Task details :: Look at the entries below and restate word for word the lines from the first through the one that has "[Danh sách sán phẩm] (144, 174)".

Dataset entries
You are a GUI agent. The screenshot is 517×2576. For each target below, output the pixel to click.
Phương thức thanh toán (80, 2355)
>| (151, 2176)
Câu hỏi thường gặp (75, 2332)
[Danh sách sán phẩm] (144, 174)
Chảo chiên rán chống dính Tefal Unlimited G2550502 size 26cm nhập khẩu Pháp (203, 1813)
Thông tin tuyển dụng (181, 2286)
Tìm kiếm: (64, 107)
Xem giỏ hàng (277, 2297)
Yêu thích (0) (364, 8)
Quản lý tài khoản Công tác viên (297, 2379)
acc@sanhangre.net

Output ::
You are a GUI agent. The screenshot is 517×2576. For each target below, output the pixel to click.
Phương thức thanh toán (80, 2355)
>| (151, 2176)
Câu hỏi thường gặp (75, 2332)
[Danh sách sán phẩm] (144, 174)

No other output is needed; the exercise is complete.